I know, those are kind of weird questions, aren’t they? Here’s where they come from:

  1. My dad doesn’t really get hungry. This irritates me, because I’m always hungry. In order for me not to be hungry for longer than an hour or so, I have to eat like 3000 calories in a single sitting. And yes, I can totally do that without even blinking. Since my dad isn’t hungry, and I know my mum is hungry a lot, I wondered if there was perhaps an element to hunger that is mental. I’m working on increasing the volume of my food but maybe there is some kind of mental training I can take to turn off the brain.
  2. I have this bulge above my belly button that perturbs me. If I can’t address the hunger issues (see above), I’m never going to sustainably lose more weight than I already have. But I have this bulge above my belly button and that’s belly fat people. You know fat in that area is toxic because it wraps around your organs and does bad bad things to them. I wondered if it would be possible for me to get smaller while still weighing about what I do right now.

There was an article in the Ottawa Citizen this week that stated that it’s possible to be fit and fat. I am definitely fit – I consistently work out 5-6 hours a week, at least four of which are at a relatively high intensity. I’m rocking a fair bit of muscle on this frame, and my legs definitely show that. But, I still have that bulge above my belly button.

Here’s what my fave physician had to say:

They don’t know what causes hunger. How frustrating is that? I guess for some people there’s a mental chemistry element, and for those people there’s a combination of drugs that can act as an appetite suppressant. I cannot take those drugs because I have a seizure disorder (though one that’s so mild I haven’t taken drugs since 1997). For others, it’s a physical issue of lack of food in the system. And then there are people whose hunger they just can’t figure out. So, we’re going to focus on volume to try and address that issue. This means I have to be super prepared with the food from now on.

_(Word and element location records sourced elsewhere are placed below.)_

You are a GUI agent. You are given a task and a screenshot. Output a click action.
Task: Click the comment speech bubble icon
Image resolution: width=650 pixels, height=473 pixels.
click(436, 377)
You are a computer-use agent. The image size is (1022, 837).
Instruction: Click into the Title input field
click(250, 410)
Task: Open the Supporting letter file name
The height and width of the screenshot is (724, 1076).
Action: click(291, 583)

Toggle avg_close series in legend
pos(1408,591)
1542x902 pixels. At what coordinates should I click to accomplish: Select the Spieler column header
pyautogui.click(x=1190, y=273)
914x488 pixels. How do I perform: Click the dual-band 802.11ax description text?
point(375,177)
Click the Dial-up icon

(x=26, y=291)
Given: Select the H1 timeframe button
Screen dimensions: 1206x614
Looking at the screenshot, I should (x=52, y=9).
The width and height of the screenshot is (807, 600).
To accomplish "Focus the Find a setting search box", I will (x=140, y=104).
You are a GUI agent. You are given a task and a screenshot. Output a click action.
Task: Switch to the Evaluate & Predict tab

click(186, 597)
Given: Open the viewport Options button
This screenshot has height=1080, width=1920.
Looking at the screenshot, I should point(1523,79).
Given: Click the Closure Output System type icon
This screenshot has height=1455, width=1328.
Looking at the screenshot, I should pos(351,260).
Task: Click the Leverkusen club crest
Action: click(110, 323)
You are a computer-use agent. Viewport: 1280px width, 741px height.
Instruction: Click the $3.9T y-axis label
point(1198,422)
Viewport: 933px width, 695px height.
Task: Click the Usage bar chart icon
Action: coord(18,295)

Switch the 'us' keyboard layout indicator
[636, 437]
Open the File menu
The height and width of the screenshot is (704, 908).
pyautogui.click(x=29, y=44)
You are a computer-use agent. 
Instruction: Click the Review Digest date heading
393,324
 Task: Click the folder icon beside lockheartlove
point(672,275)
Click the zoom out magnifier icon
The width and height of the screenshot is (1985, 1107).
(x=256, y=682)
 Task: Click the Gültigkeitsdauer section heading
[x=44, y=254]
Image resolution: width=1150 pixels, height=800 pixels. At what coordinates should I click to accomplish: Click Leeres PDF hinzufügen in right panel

And on the fit but fat issue – Dr F was adamant on this front. I am way healthier at this weight and size with my current level of physical activity than someone who weighs 150 pounds and is a couch potato. My risks for heart attack and stroke are significantly lower with this level of activity than someone who weighs 135 pounds and is a couch potato (those are the bounds of the BMI range I should be in, by the way). They’ll redo my blood tests to prove this to me, but apparently this is true. I feel like asking for another ultrasound to show me tha the fatty liver is gone. But, since I’m pretty sure I’ll be no less than 10 pounds lighter than I am now in a year, I need to get used to the idea that physical activity is my future key to health.

Here’s the weird part about this conversation: he called me a good student. I guess all patients don’t think about what they’re learning and going through and maybe they don’t follow fit people on twitter or read the blogs of friends who are struggling with weight loss. I guess all patients don’t come prepared with questions.

So here’s what I have to say to other people going through a weight loss journey: ask a lot of questions. Figure out what your motivation is, what will help you keep it, what information and facts you need in order to maximize your chances of long term success. Ask for help. Ask for tools. Ask for data and facts and figures and tips and tricks.

If you aren’t a good student, how can you ever learn how to do things differently than before?